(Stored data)
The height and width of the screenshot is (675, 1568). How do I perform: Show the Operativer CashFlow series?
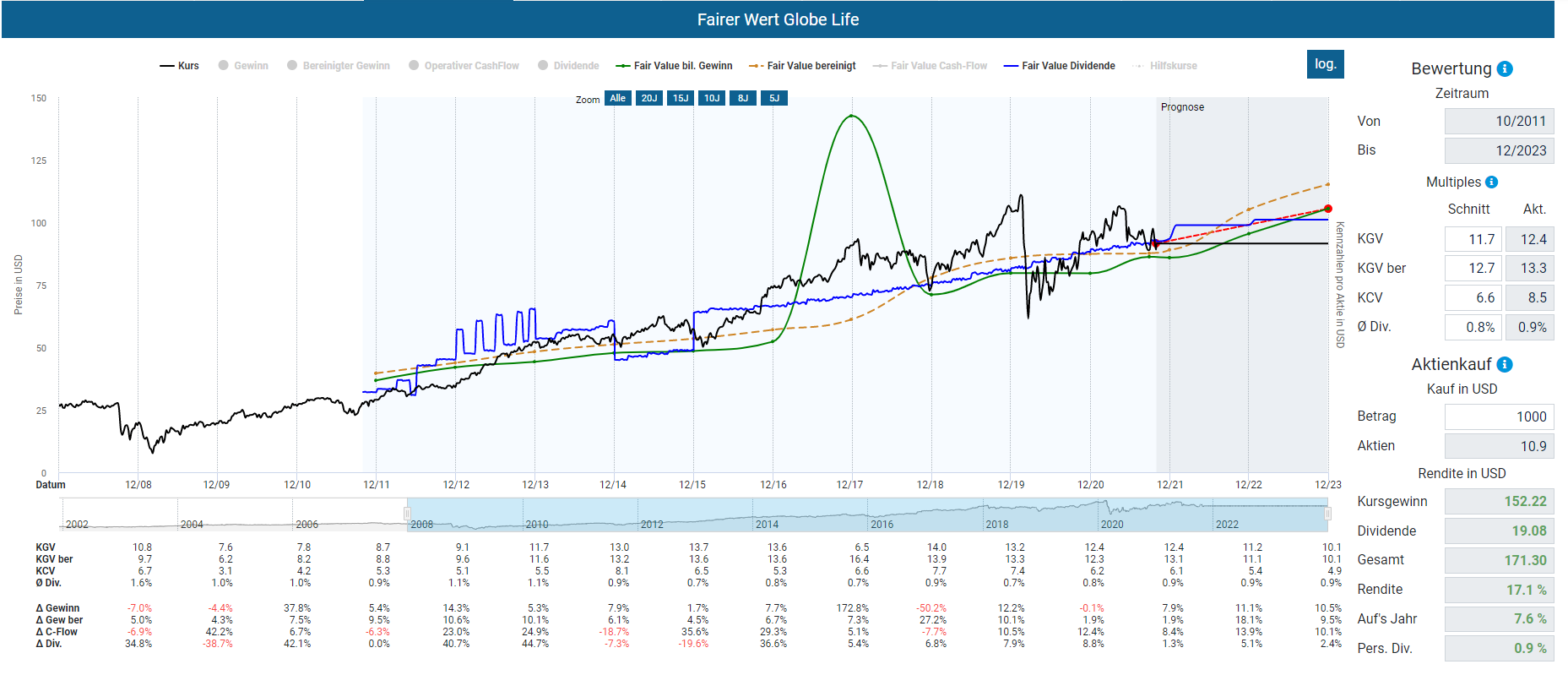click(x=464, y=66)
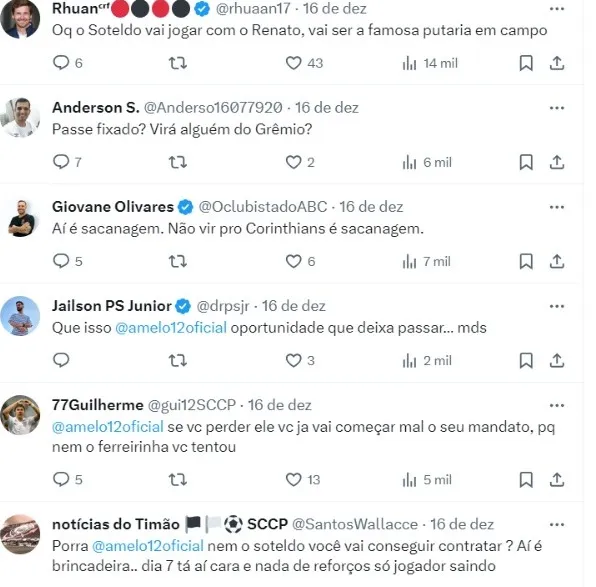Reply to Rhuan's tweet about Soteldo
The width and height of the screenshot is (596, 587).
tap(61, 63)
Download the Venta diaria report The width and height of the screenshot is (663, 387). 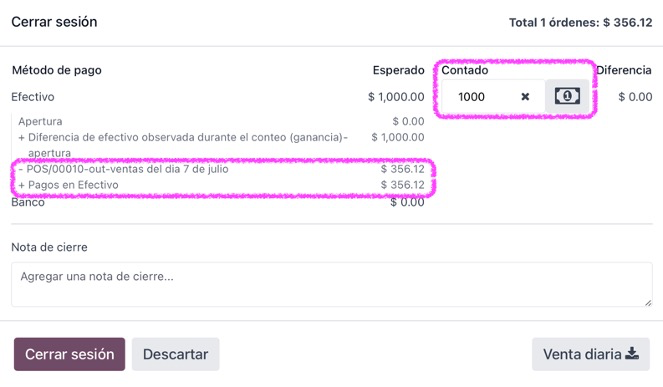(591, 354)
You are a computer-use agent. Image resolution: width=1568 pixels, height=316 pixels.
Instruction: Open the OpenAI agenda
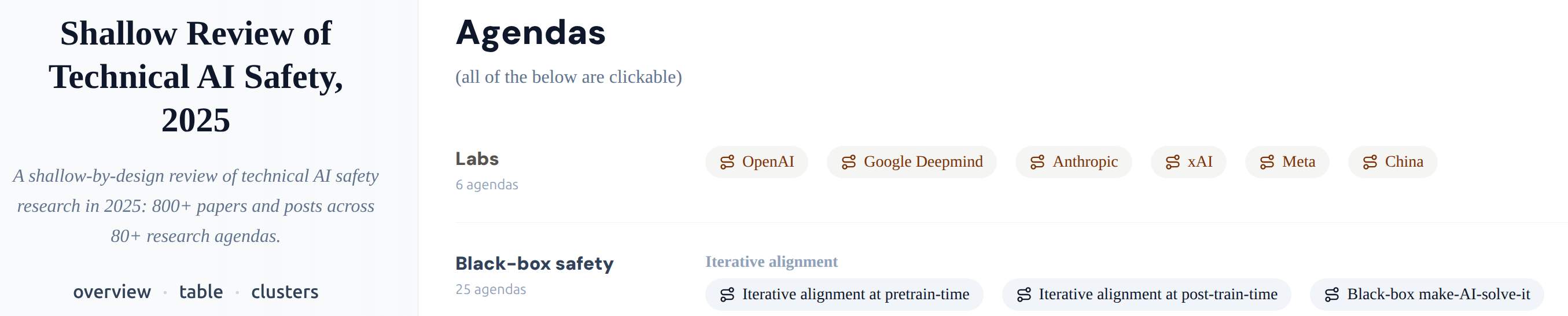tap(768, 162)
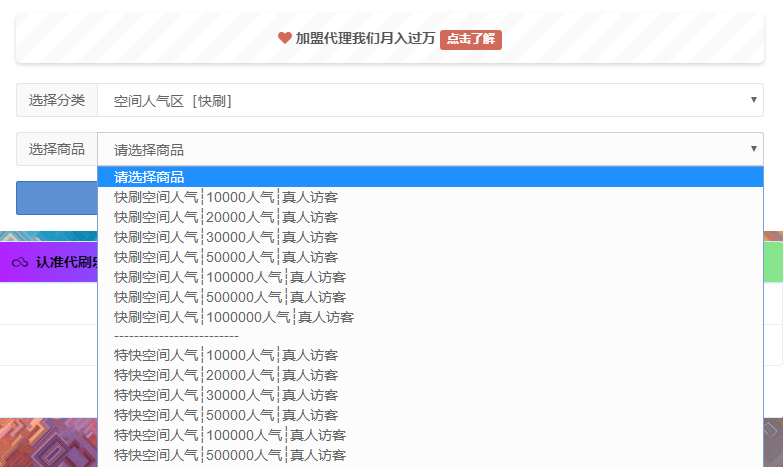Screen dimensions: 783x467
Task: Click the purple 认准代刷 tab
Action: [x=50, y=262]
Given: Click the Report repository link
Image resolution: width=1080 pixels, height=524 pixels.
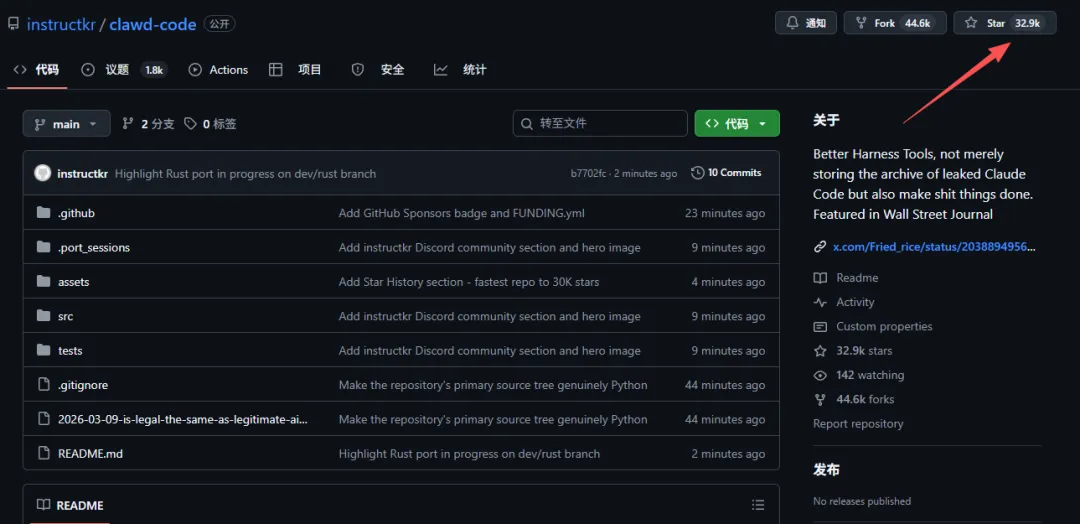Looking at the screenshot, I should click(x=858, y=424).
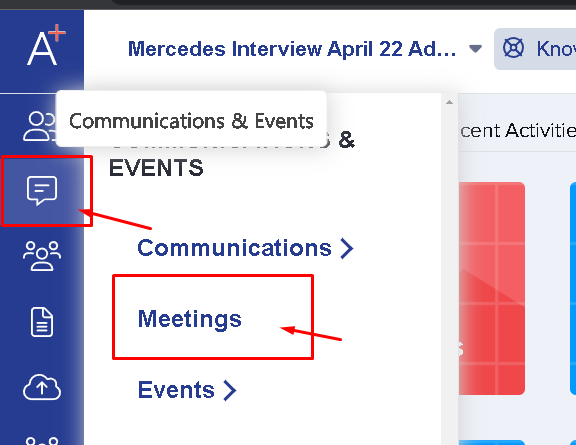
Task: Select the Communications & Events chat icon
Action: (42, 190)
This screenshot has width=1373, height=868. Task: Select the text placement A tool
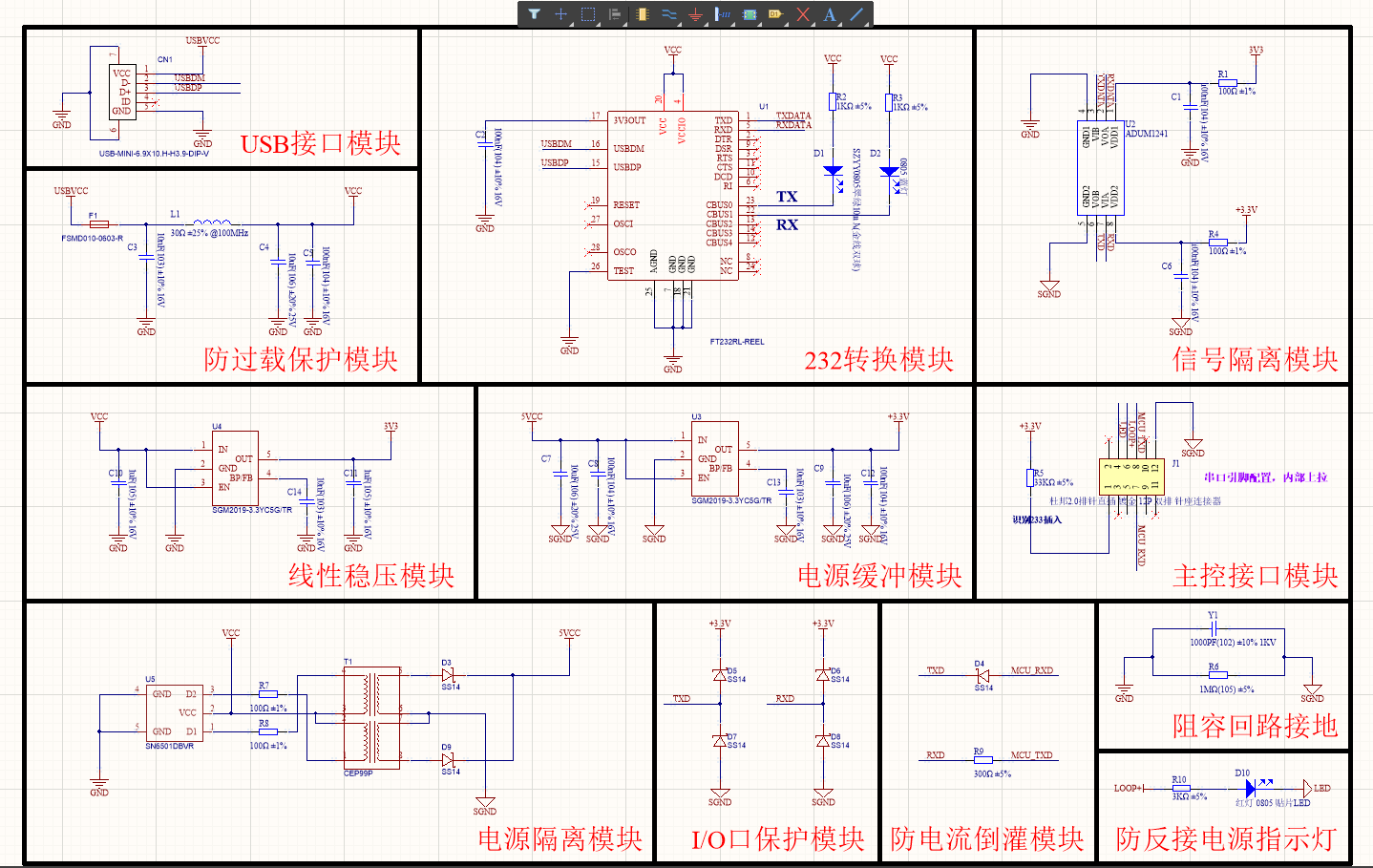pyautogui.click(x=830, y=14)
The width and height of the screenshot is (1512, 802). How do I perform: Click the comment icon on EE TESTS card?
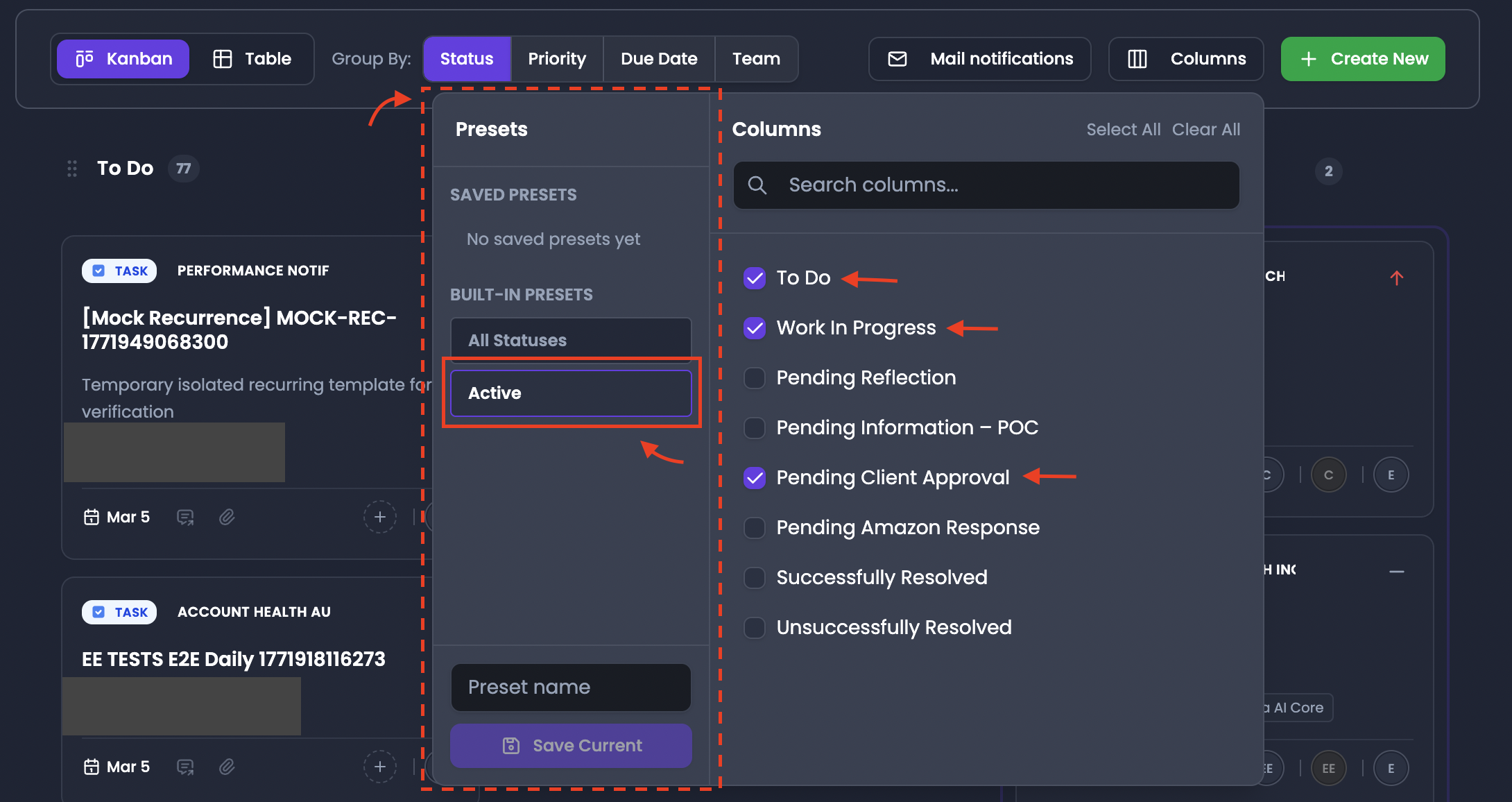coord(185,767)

## YOUR GOAL
Start at the line holding "This screenshot has" and stop at the last line of the entries above. Repeat those lines exactly, pictures excluded.

## RESPONSE BELOW
This screenshot has width=1373, height=868. Task: Select the text placement A tool
pyautogui.click(x=830, y=14)
The width and height of the screenshot is (1512, 802). How do I perform: Click the comment icon on EE TESTS card?
coord(185,767)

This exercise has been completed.